Every Tuesday at 1 PM ET, Red Canary’s security experts tackle cybersecurity news and industry trends with special guests and exclusive operational insights.
November’s episodes covered everything from STORM-2203’s latest ransomware campaign to the nuances of naming threat clusters. We’ve embedded them all here for your viewing pleasure.

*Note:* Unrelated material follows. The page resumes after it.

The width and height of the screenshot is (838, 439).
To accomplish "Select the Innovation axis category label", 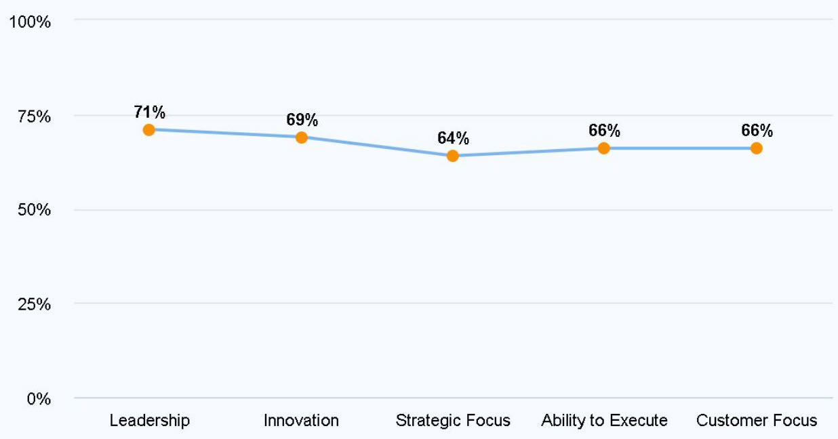I will 301,421.
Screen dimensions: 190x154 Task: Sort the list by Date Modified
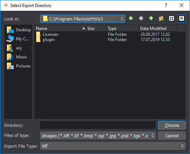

Episode 40: The hidden tunnels of STORM-2603’s ransomware ops
Dave and Keith are joined by Principal Security Researcher Phil Hagen to discuss some of the week’s infosec news, including a new way to automate Atomic Red Team tests with AI and whether Aardvark, OpenAI’s new “agentic security researcher,” will change the game when it comes to vulnerability management. Later, Phil gave viewers a crash course on the threat group STORM-2603, how it’s been leveraging legitimate tools to lead to ransomware deployment, and how organizations can mitigate risks through auditing and blocklists.
Episode 41: How Red Canary names and tracks threats
Dave and Keith weclome Alex Berninger, Senior Manager of Intelligence at Red Canary, to talk about the naming problem in threat intelligence. First, Dave and Keith catch up on a few infosec headlines of the week, including a new OWASP top 10 Release Candidate and the return of Gootloader, a JavaScript-based malware loader. Later Alex sheds light on the challenges of naming threat activity clusters, touching on the many nuances when it comes to naming threat actors, Red Canary’s methodology, and some of the more popular birds we see in the wild (Scarlet Goldfinch, Tangerine Turkey, etc.)

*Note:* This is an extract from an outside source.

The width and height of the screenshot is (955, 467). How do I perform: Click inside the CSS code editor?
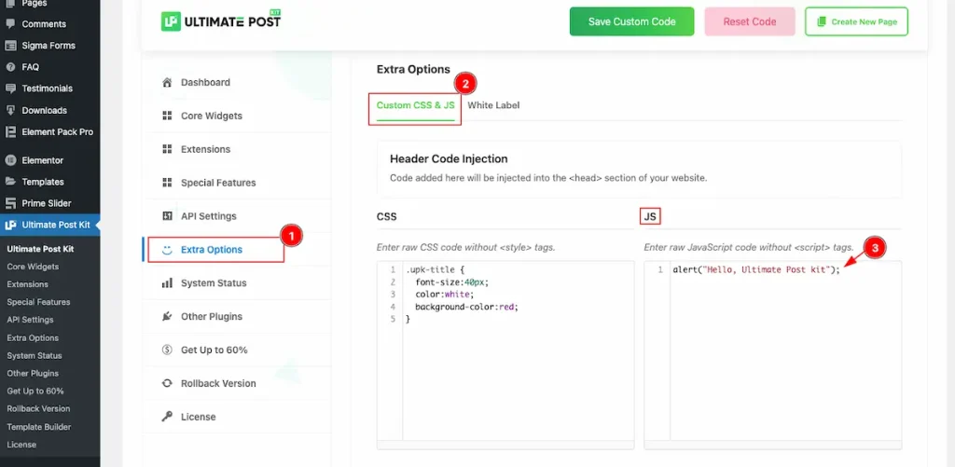518,373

Episode 42: A cornucopia of Intelligence Insights
Dave, Keith, and Senior Intelligence Analyst Stef Rand dive into recent infosec headlines, including the much-talked-about Anthropic AI hacking campaign and news that the infostealer malware Rhadamanthys has been disrupted. Later, Stef recaps this month’s Intelligence Insights, which features a new number one threat: JustAskJacky, a family of malicious apps disguised as harmless AI helper tools. Stef also notes how Red Canary has detected an uptick in macOS stealers, including Atomic and Odyssey Stealer, and describes how defenders can tell them apart.